Sequencing was performed in the ABI PRISM 3130 XL sequencer using the BIG DYE TERMINATOR kit ver. 3.1 according to the manufacturer’s protocol from the SINTOL Company (Moscow, Russian Federation).

Forward and reverse sequences were edited and manually aligned in the BioEdit 7.0.5.3 program (Hall, 1999). The obtained DNA sequences were submitted to the GenBank (accession numbers MT137556 - MT137651; MT154543-MT154615). The analysis also included sequences of several Delphinium specimens imported from the GenBank as outgroups.

The matrices were analyzed by the Maximum Likelihood method (ML) using the Tamura-Nei model in the MEGA ver. X program (Kumar, 2018). The evolutionary direction of sequence changes was inferred by the outgroup comparison. All most parsimonious trees were summarized by the strict consensus method. Bootstrap analyses (1000 replicates) were performed to assess support of the clades (Felsenstein, 1985). Bayesian phylogenetic analyses were performed with MrBayes 3.1.23 (Ronquist, Huelsenbeck, 2003). The sequence evolution model was evaluated by the Akaike Information Criterion (AIC) in jModeltest 3.7 (Darriba et al., 2012). Two independent analyses with four Markov chains were run for 10 million generations, sampling a tree every 100 generations. 25% of initial trees were discarded as burn-in. The remaining 250000 trees were combined into a single data set, and a majority-rule consensus tree obtained. Bayesian posterior probabilities were calculated for that tree in MrBayes 3.1.23.

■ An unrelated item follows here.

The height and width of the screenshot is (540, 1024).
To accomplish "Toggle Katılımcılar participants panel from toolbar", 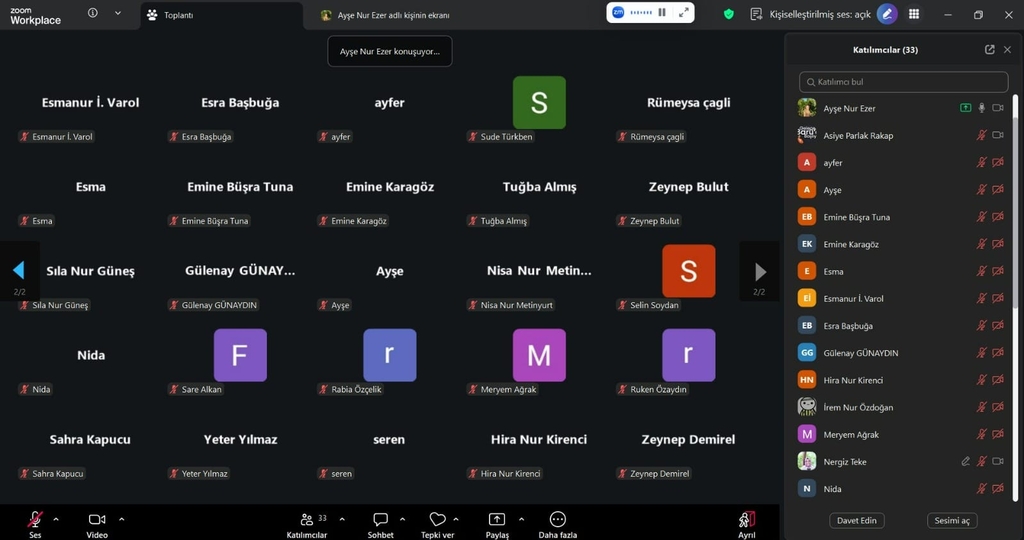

Also, the statistical parsimony analysis was performed according to the algorithm described in Templeton et al. (1992) and carried out in TCS v. 1.21 (Clement et al., 2000). In general, the method evaluates the unrooted haplotype network and all the links between haplotypes with 95% probability. Only nucleotide substitutions were taken into account; indels were treated as the missing data.

The analysis of molecular variance (AMOVA) was conducted in the ARLEQUIN 3.5 program (Excoffier, Lischer, 2010) based on the pairwise comparison of specimens with 1000 permutations. To evaluate the dispersion between the species and species groups, we used the F_CT (inter-group dispersion) and F_SC (inter-population intra-group dispersion) values which were to be maximum and minimum respectively. The correlation between genetic and geographical distances between populations was evaluated by the Mantel test.

Some populations were represented by a smaller number of specimens due to the general small number of a population or the small proportion of mature specimens. Whenever a specimen had a gap in morphometric data in the final matrix, the missing quantitative value was filled in by the mean variable value. The proportion of missing data was below 1%.